Había una vez un gato, negro con las patas blancas, que era mi mejor amigo, hasta que un día lo tiré adentro de la lavadora encendida. Nunca me hablo. Supongo que si algún día sintió ganas de hacerlo, después del incidente quedó tan ofendido que decidió no intentarlo jamás.
Meses después se le ocurrió morirse mientras yo me bañaba en mi piscina, y mi abuela me retaba por sacar el agua y ahogarle los rayos de sol fucsia que eran su adoración. Yo no me enojé con él. Y eso que su desaire fue mucho más grande que el mío. Mientras fui niña siempre deseé morir.
Me acuerdo que un día arrastré una silla junto a la cómoda de mi abuela. Me arrodillé en ella y rece frente a sus figuritas. Habían dos vírgenes plásticas. Una blanca, que tenía pintado un manto celeste y otra completamente café. Y una estatua pequeña de la Piedad, en ese momento no sabía que era una imagen conocida, solo tenía órdenes de no quebrarla porque era del mismísimo Baticano. Tampoco sabía que era el Baticano. Pero no la quebraba porque la había traído una señora fea que yo no quería volver a ver. Nunca he encontrado la hermosura en las personas.
La imagen y semejanza hacía que las figuras me parecieran igual de horribles y me dieran miedo. Creo que me gustaba esa sensación porque me quedaba horas mirándolas y pidiéndoles que me matarán. Recuerdo que ese día tomé unas monedas que estaban sobre la cómoda y las fui tragando una a una, como se hace en misa. Este es el cuerpo del señor y no se debe masticar.

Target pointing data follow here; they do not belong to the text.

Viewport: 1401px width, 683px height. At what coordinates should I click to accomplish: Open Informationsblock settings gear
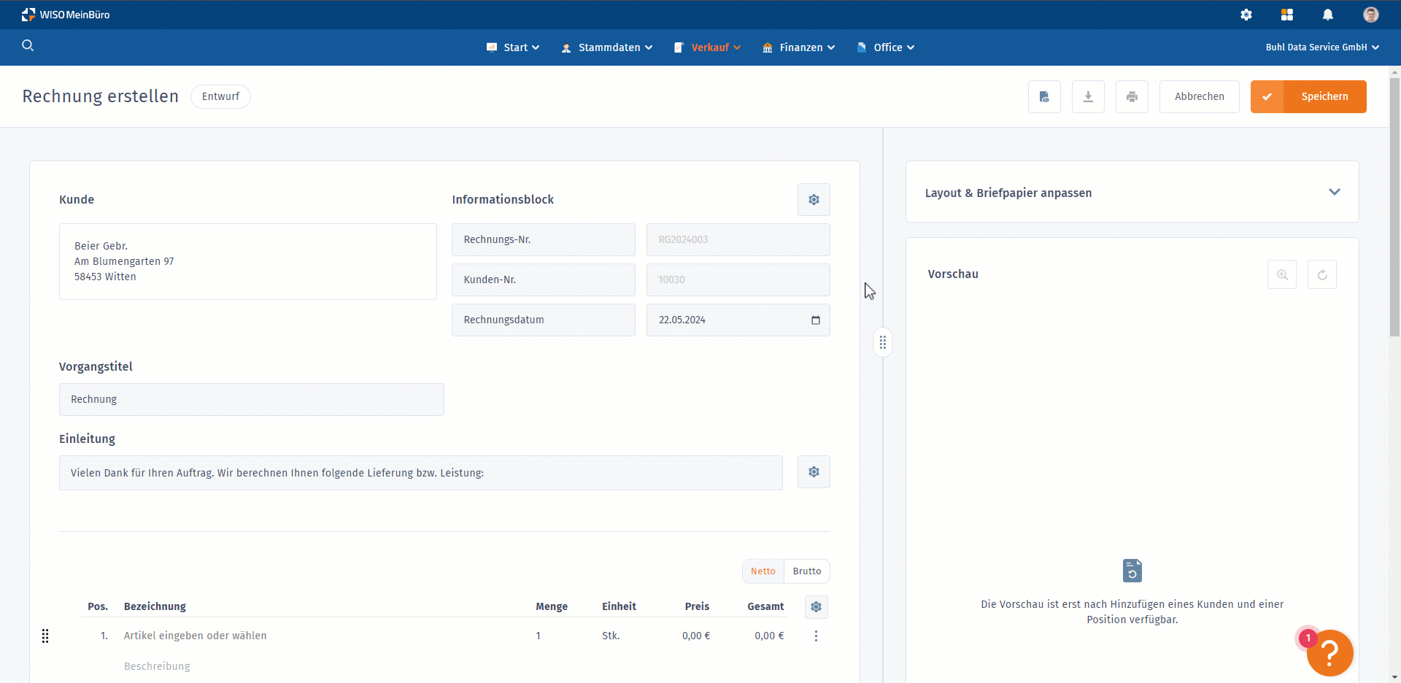click(x=814, y=200)
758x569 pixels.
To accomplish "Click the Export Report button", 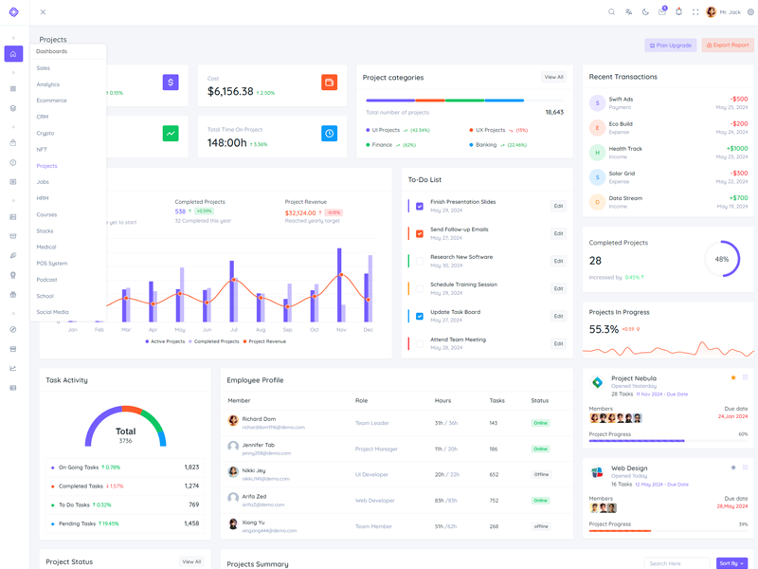I will coord(728,46).
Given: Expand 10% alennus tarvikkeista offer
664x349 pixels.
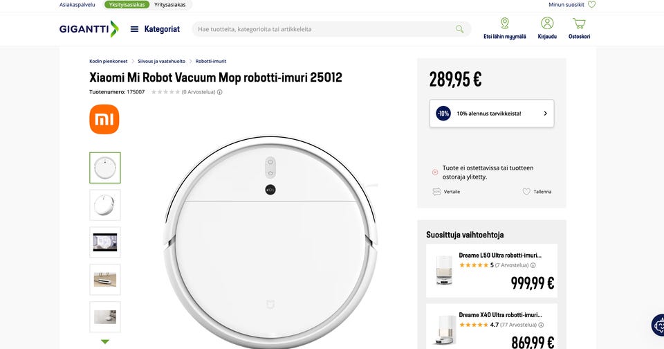Looking at the screenshot, I should tap(491, 114).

Como deben suponer, siempre y cuando no sean unos místicos que creen en los mensajes del más allá, mi plan maestro falló. La fe absoluta rara vez da resultado. Una vez tragadas las monedas, caminé ceremoniosa por el pasillo, me acerqué al sillón donde dormía mi abuela y la abracé. Siempre estuve enamorada de su olor. Ella despertó y me abrazó también. Ahí se me ablandó el corazón y le conté de mi plan. Ella se enojó mucho, me zamarreo, me hecho garabatos y me dio un zumo de papá con limón, que me hizo pasar toda una tarde en el baño y me ayudó a comprobar que el cuerpo del señor es indestructible. Recordé en el acto por qué quería morir y por qué hay que desconfiar de la gente. Sobre todo de mí que desde niña he sido buena.
Ya de grande, leí que el mundo de los niños se divide entre buenos y malos. Eso lo decía un antropólogo muy estudioso que miraba con ternura e indulgencia la cultura de sus tribus que hacían la misma división. A los veinticuatro años la taxonomía sigue siendo la misma. Yo soy buena, mi madre es mala. Mis amigos buenos están tristes. Mis amigos malos también, pero no lo alcanzan a notar.

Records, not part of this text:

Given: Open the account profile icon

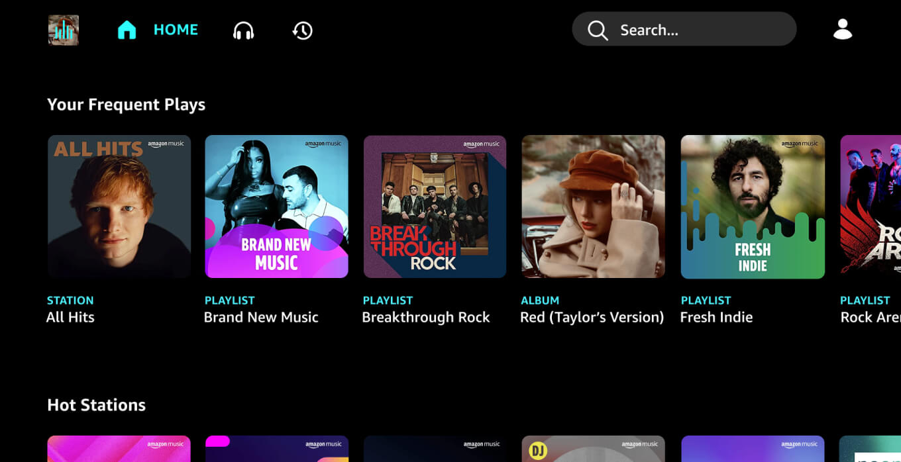Looking at the screenshot, I should click(x=842, y=29).
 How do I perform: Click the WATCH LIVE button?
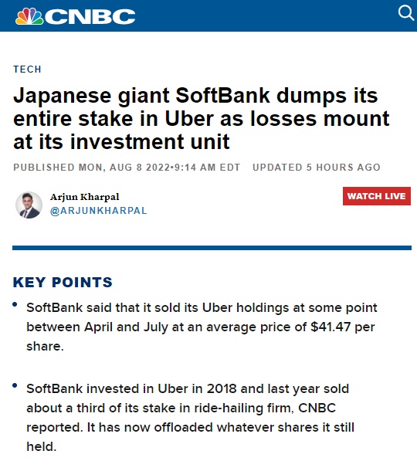(377, 196)
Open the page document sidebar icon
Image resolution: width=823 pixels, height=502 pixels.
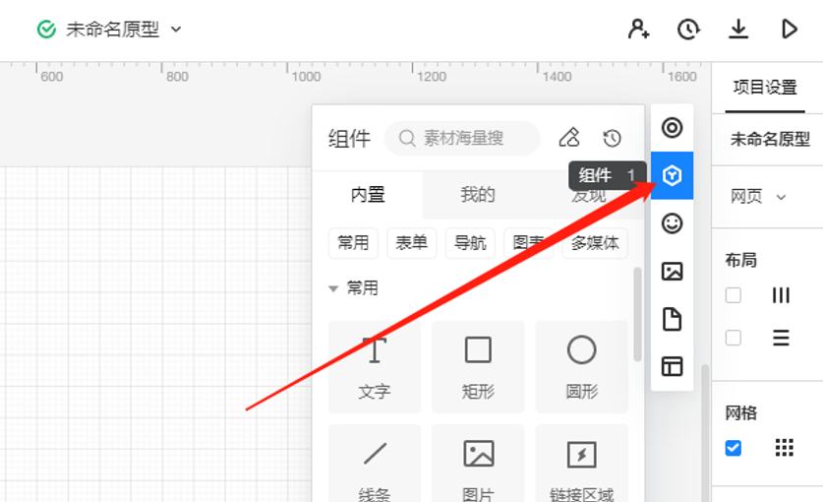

Un día me sentí mala. Saqué las muñecas de la barrica donde las guardaba y las senté en la alfombra. Les expliqué que yo no las había pedido y que de momento, pensar en darles un nombre o en cuidar de que sus cabezas y brazos permanecieran en su sitió era demasiada responsabilidad.
Les conté que pensar en que sus cuerpos sintieran frio, no me dejaba dormir. Hablé de la culpa que sentía por no prestarles suficiente atención. Y lo que es peor, por no quererlas realmente. Les hablé de la soledad. Tomé en brazos a una muñeca calva que siempre me había producido compasión y toqué su cabeza fría. Miré los ojos pestañudos de las demás muñecas e imagine sus buerlas. La abrace fuerte y la miré de lejos. Y pude comprender que a mí también me desagradaba. Y que su cabeza calba me sugería tanta anormalidad que ya no aguantaría tenerla en brazos. La tomé de los pies y golpeé su cabeza contra el sillón de madera. Acto seguido me puse a llorar. La acurruqué y la llené de besos. Le juré que nunca más volvería a pasar. Hasta el día de hoy me siento culpable.